Evidence supporting such a product insert update would be of enormous significance to the field.
Furthermore, the evaluation of cariprazine’s efficacy in bipolar disorder in individuals with comorbid
alcohol and/or substance use disorders, would be justified in light of cariprazine’s pharmacodynamic
profile. The high prevalence of, and hazards posed by alcohol and substance use disorders are
enormous, and currently there is no treatment for bipolar disorder that is particularly robust in
mitigating substance use behaviour. The evidence for cariprazine as an adjunct in major depressive
disorder, will be instructive. Combining cariprazine with “rapid onset” treatments for mood disorders
e.g. ketamine, rapastinel, would be very interesting particularly in bipolar depression.

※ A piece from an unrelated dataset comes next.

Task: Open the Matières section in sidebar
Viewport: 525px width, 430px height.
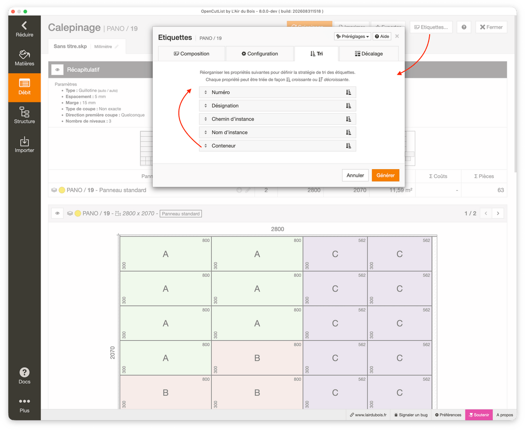Action: tap(25, 58)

Furthermore,
second generation antipsychotics have been examined for treatment of acute BD with mixed features
and results have been summarized by a meta-analysis [39]. While this meta-analysis is rather
preliminary, improvements in the MADRS and Young Mania Rating Scale (YMRS) were observed. Indeed,
clinical trials exploring the use of cariprazine for treatment of BD with mixed features would be of
interest, at time of writing, there is one clinical trial studying the prevention of relapse in BD with
current manic or depressive episode, with or without mixed features (NCT03573297).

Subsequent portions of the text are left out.